SEC proposes letting public companies report earnings twice yearly
The SEC moved to let companies report twice a year, setting up a fight over whether less disclosure will help long-term planning or hide trouble longer.
The Securities and Exchange Commission moved to give public companies the option of reporting earnings twice a year instead of every quarter, a change that would ease the disclosure burden for management but leave investors with longer gaps between updates. The proposal would end a 55-year-old quarterly reporting requirement for companies that opt in and create a new semiannual filing, the 10-S, to replace the familiar 10-Q.
The commission said companies choosing the new schedule would still file full annual reports, but they would face less frequent interim reporting obligations. That would be a meaningful shift in how Wall Street gets information, especially for analysts and traders who rely on quarterly results to track sales, margins, cash flow and management guidance. If adopted, the rule would reshape the timing of earnings releases and corporate commentary across the U.S. market.

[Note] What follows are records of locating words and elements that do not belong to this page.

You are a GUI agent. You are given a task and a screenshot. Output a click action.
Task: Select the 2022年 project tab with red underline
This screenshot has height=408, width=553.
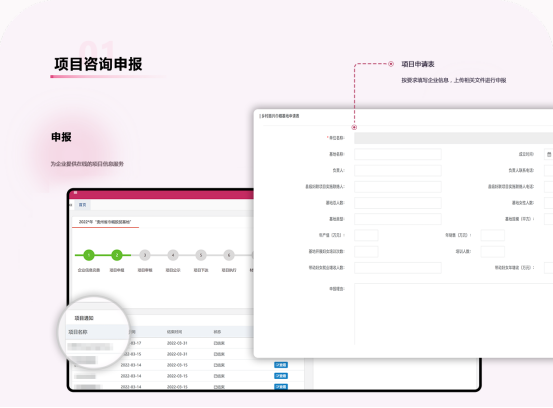click(x=105, y=222)
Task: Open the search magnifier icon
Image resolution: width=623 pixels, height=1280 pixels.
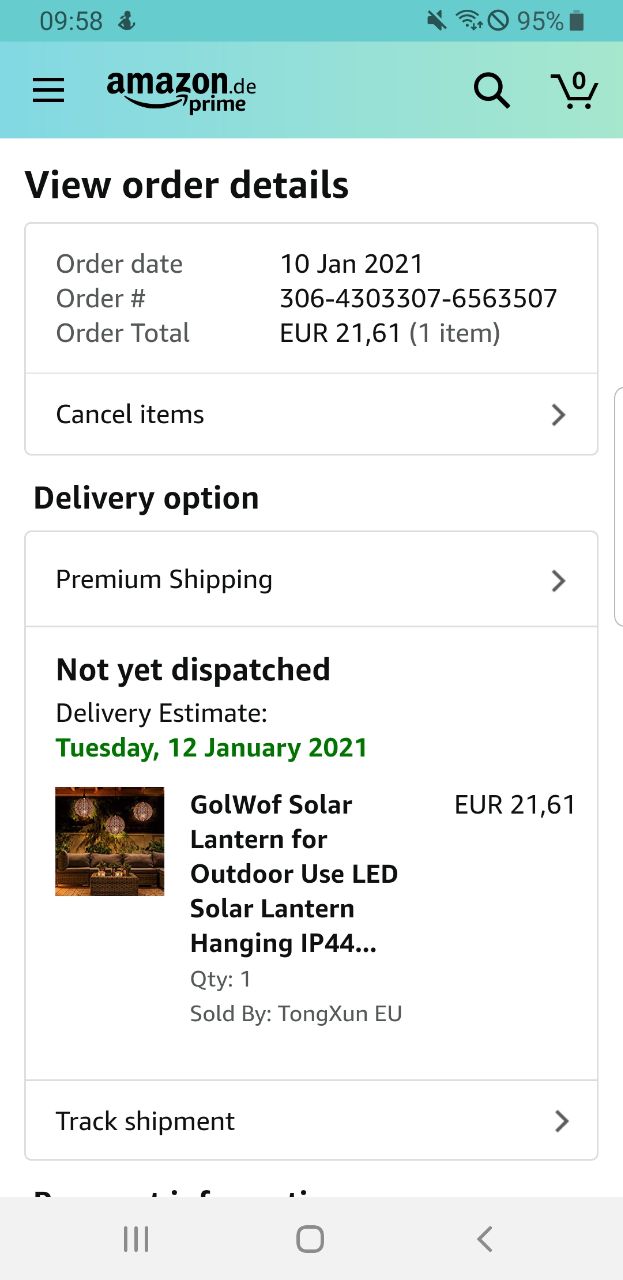Action: (491, 91)
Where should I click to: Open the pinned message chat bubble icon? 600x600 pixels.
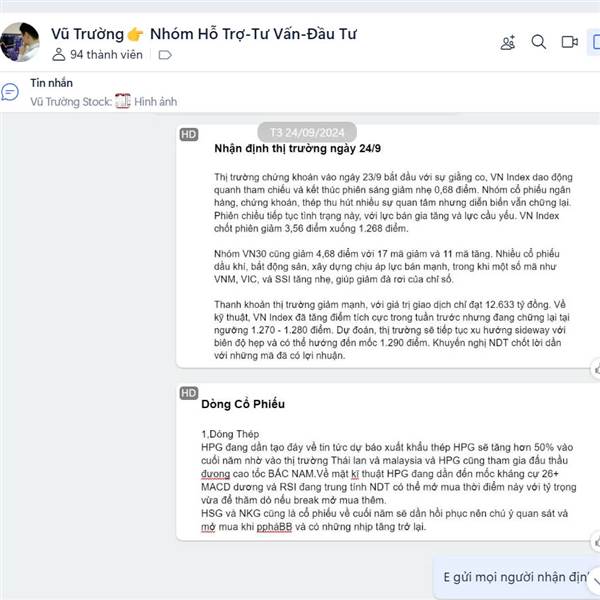10,92
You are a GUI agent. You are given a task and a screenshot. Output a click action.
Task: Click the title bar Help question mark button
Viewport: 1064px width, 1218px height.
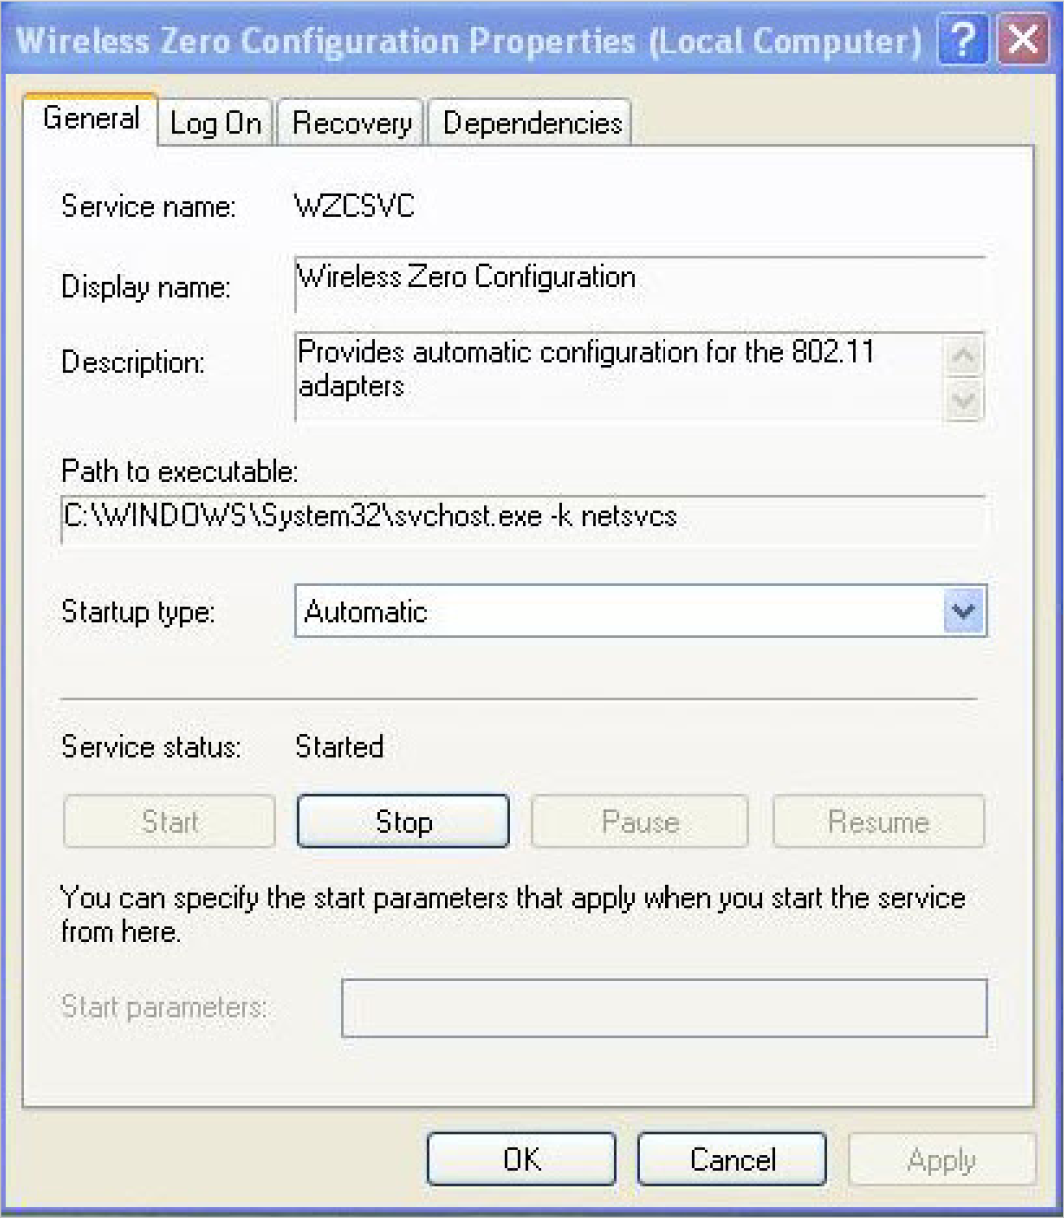pyautogui.click(x=961, y=42)
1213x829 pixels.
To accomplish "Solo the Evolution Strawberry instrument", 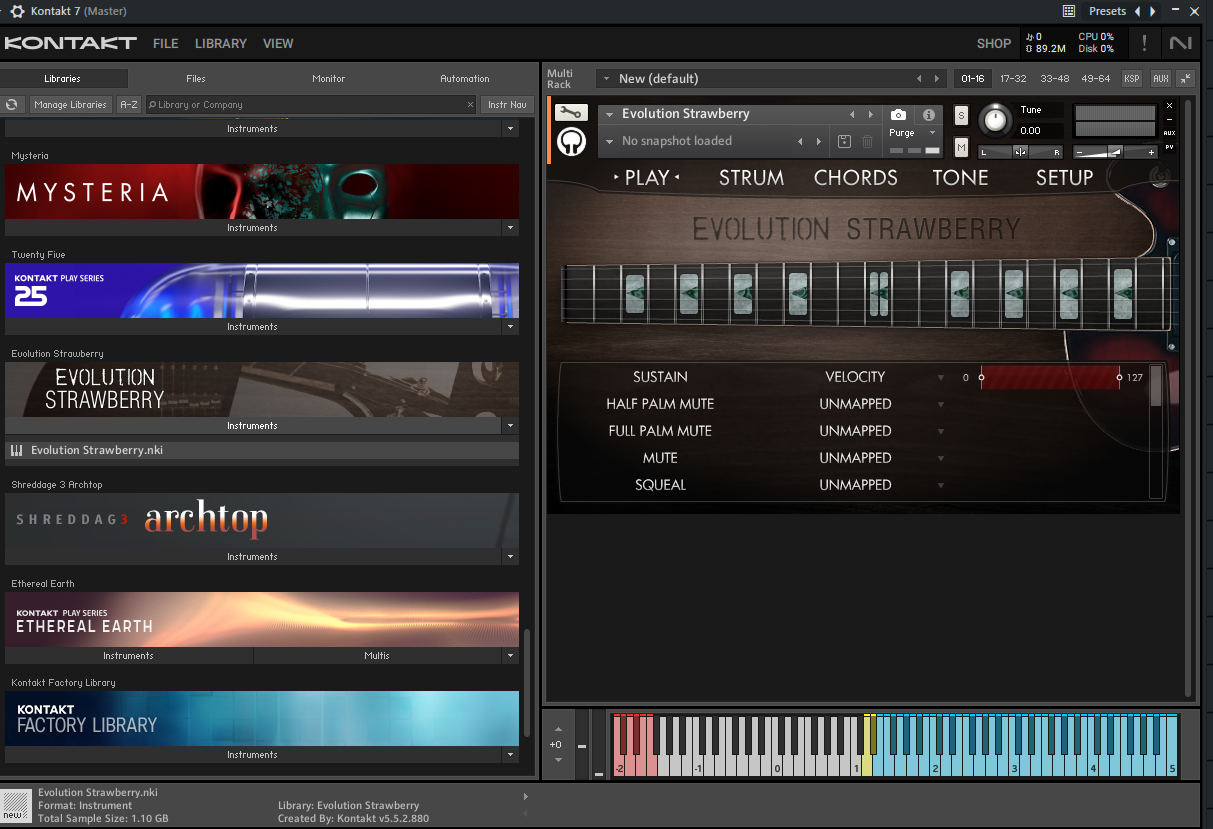I will coord(961,115).
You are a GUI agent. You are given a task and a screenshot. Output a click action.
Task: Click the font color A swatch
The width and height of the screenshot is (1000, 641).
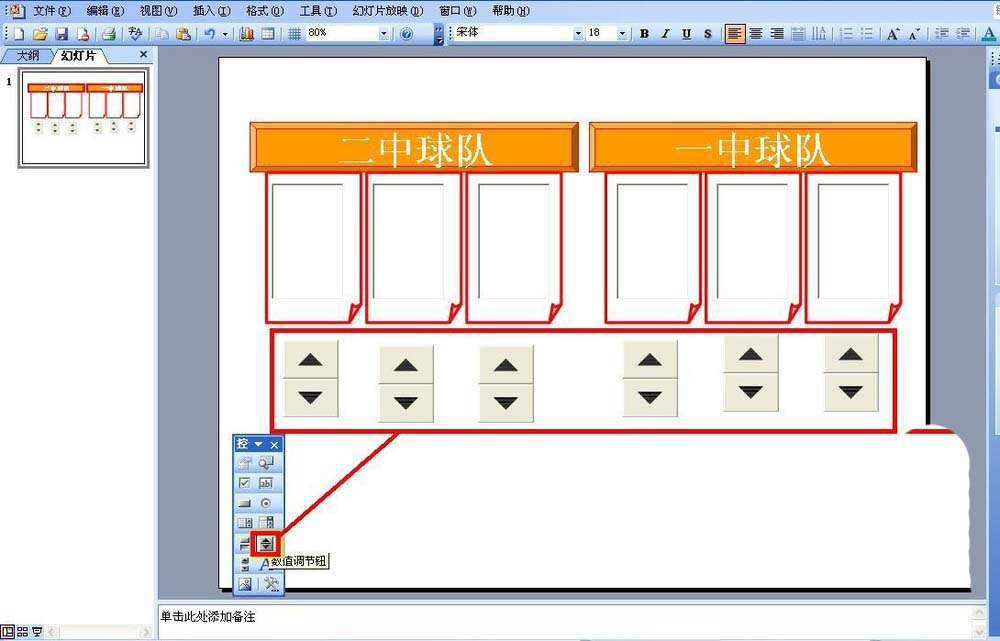coord(988,34)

Supporters of the change argue that quarterly reporting can encourage short-term thinking, forcing executives to focus on the next 90 days instead of longer-range investment, hiring and product development. They also say fewer reporting cycles could reduce costs and free management from a relentless compliance rhythm that can distract from strategy. President Donald Trump has pushed the idea during both of his presidencies, underscoring that the debate is as political as it is procedural.
Critics are likely to argue that the opposite is true: less frequent disclosure could make it harder for ordinary investors to detect problems early, weaken price discovery and reduce accountability when businesses begin to stumble. The central question is whether quarterly reporting really fuels short-termism more than it protects shareholders. For many investors, the answer may turn on whether a six-month wait is a reasonable tradeoff for lower reporting costs, or a step backward that lets bad news surface too late.
The proposal is likely to meet resistance from some investors, setting up a broader fight over transparency, market pressure and corporate time horizons. What happens next will matter well beyond Washington, because the final rule could change how public companies explain themselves to the market, and how quickly the market can explain them back.